Records for locating described items:

★ ★ ★ ★

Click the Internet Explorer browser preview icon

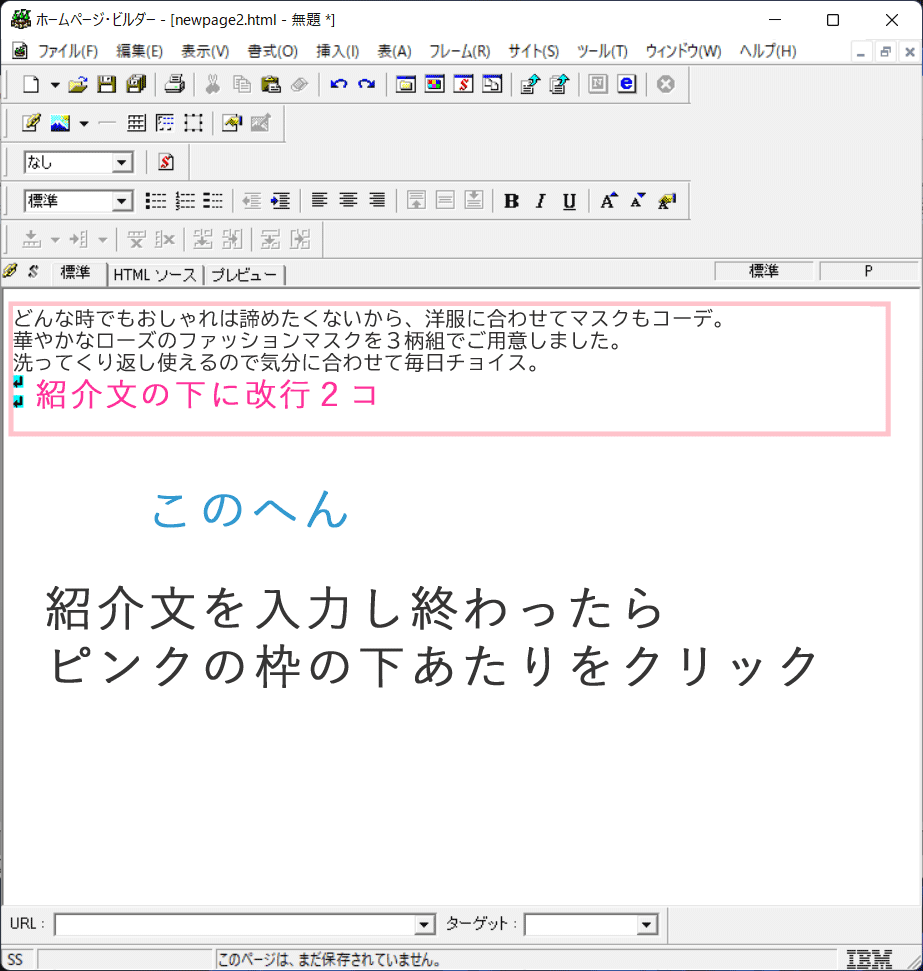point(626,85)
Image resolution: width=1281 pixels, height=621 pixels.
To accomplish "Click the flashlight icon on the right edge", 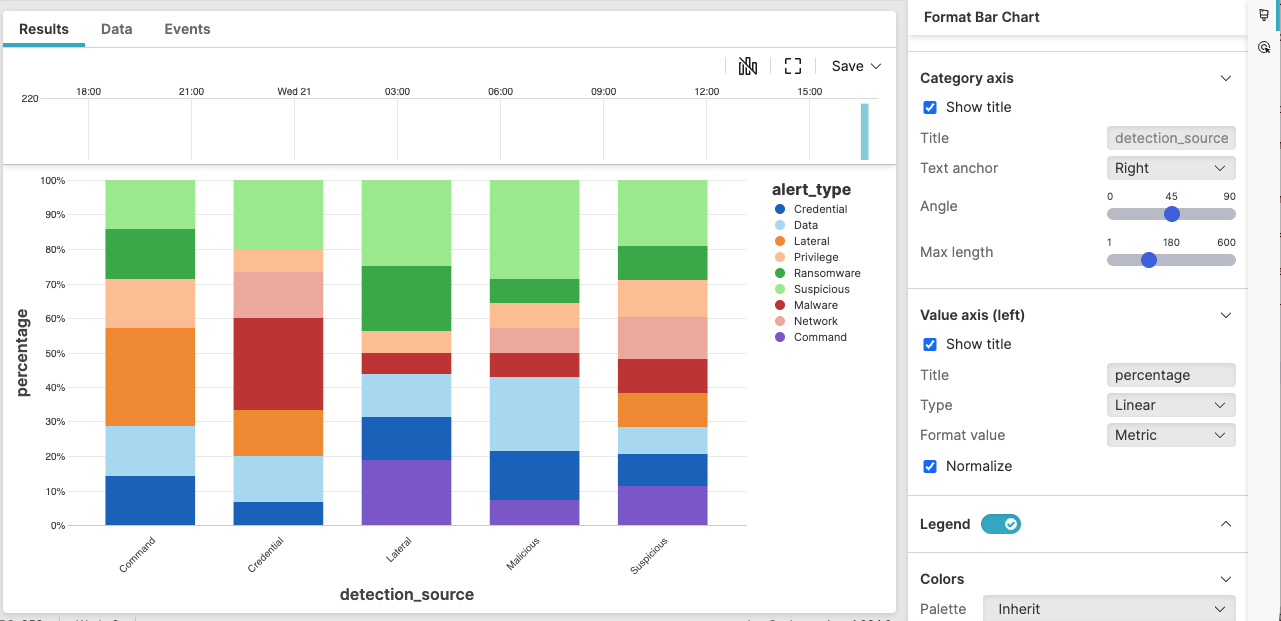I will click(1262, 15).
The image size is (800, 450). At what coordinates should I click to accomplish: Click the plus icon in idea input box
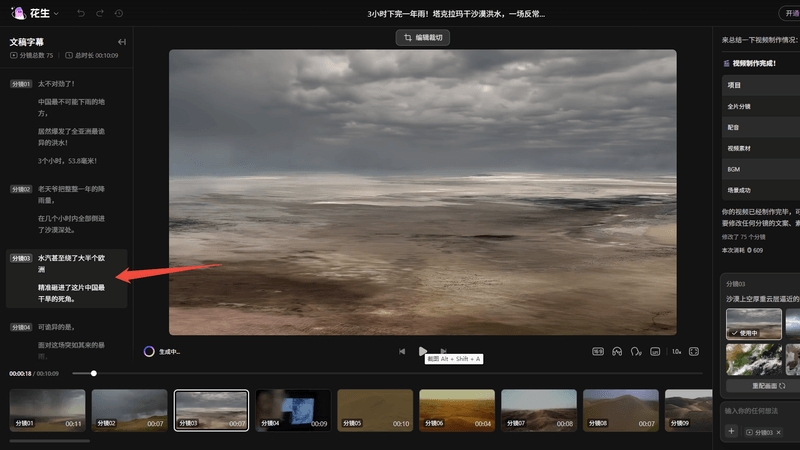click(x=731, y=431)
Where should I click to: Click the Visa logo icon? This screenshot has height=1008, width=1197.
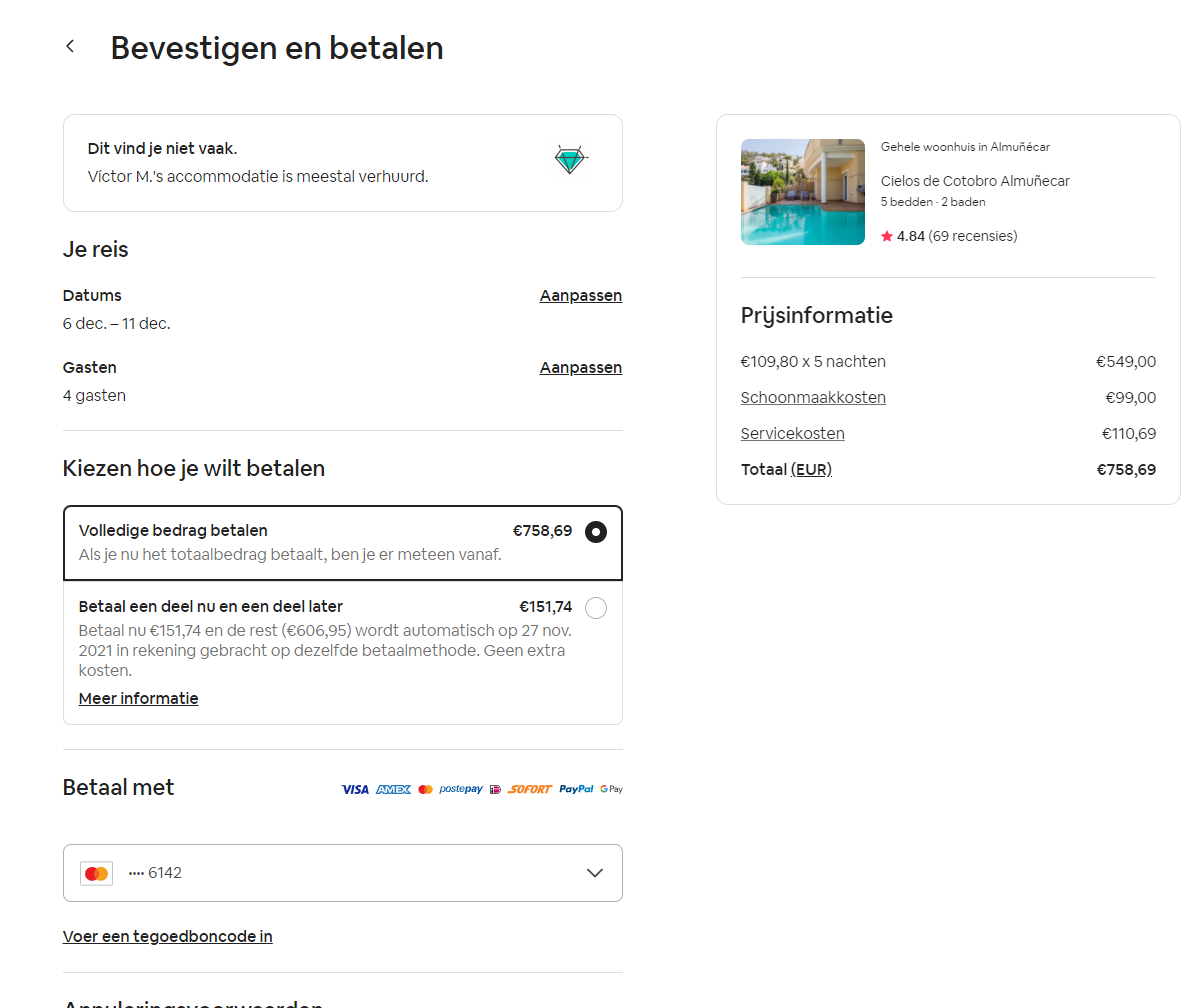click(355, 789)
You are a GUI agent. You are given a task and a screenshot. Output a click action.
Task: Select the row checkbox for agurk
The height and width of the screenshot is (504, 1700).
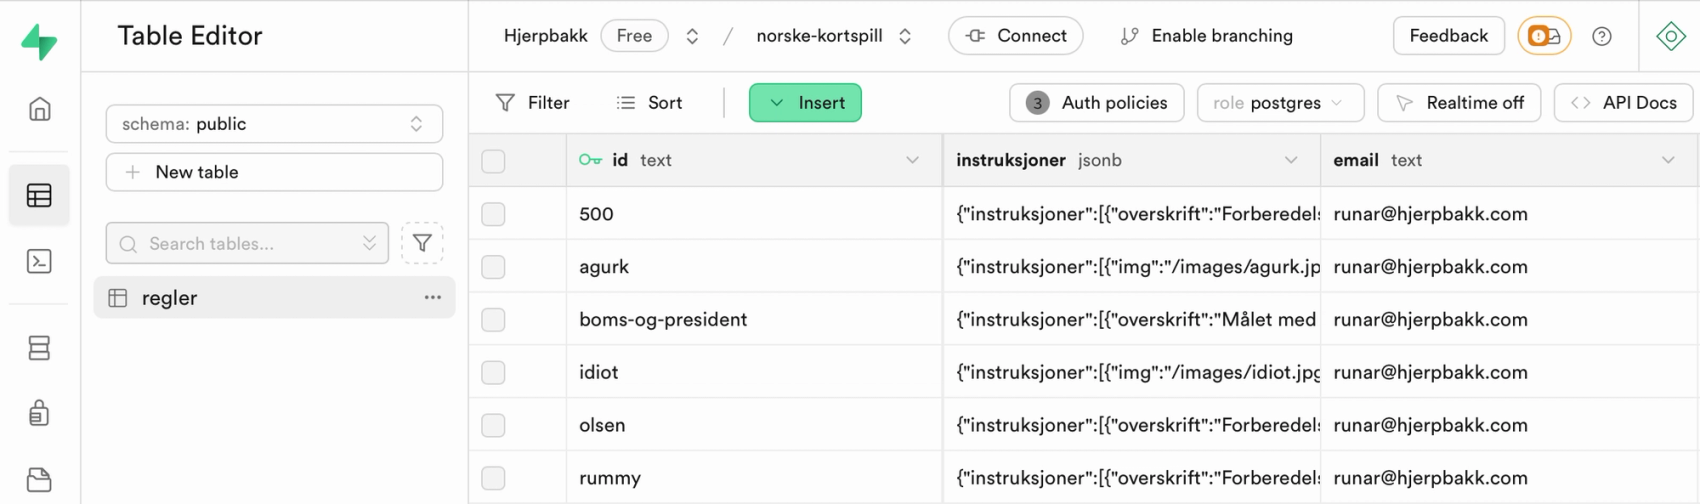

★ ★ ★ ★

Exercise description: State only how many lines of the records contain the word "height".

Written answer: 3